Input for this task:
»»
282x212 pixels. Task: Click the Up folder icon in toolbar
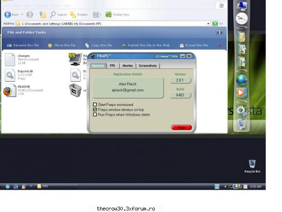pyautogui.click(x=43, y=15)
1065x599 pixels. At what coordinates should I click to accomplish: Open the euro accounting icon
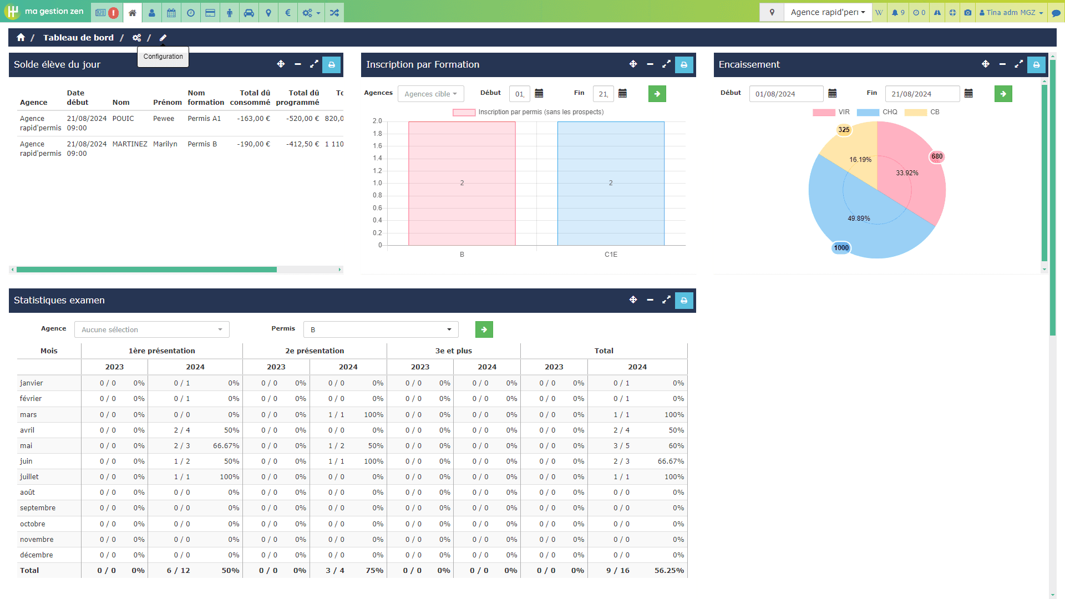point(287,12)

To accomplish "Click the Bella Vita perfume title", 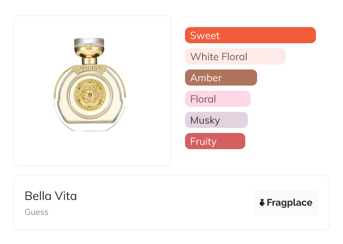I will [x=51, y=196].
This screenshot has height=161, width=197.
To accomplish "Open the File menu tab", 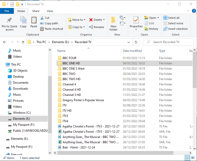I will click(x=7, y=11).
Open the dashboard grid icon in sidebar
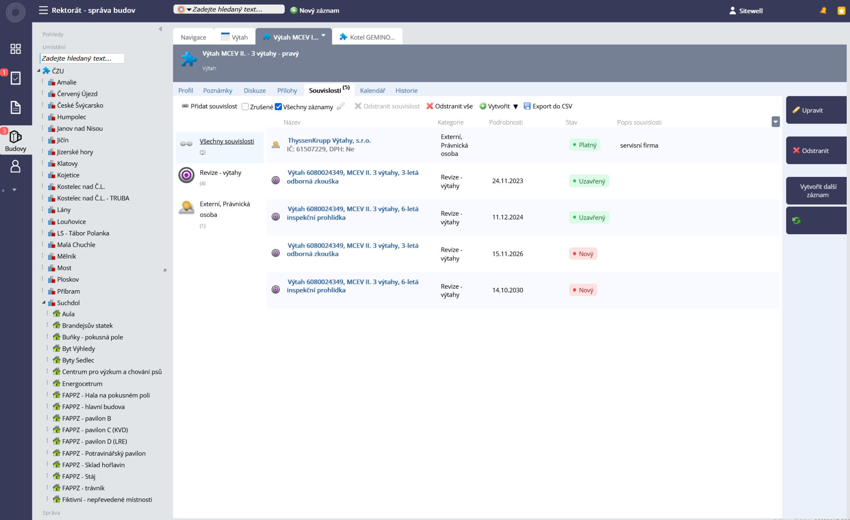 15,49
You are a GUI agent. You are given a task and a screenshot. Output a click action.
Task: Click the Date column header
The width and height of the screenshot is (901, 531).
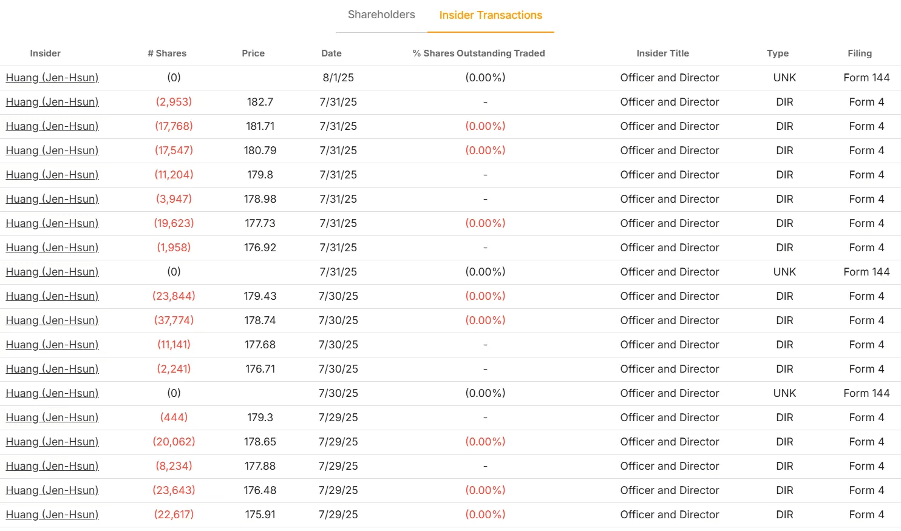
««
Brief: Could you repeat the stretch from the line containing "Open the dashboard grid icon in sidebar" through the end of the records, switching "Date" to "Amount" and leaving the pictures out?

Exercise output:
Open the dashboard grid icon in sidebar
 15,49
You are a GUI agent. You are given a task and a screenshot. Output a click action.
Task: Click the Amount column header
The width and height of the screenshot is (901, 531).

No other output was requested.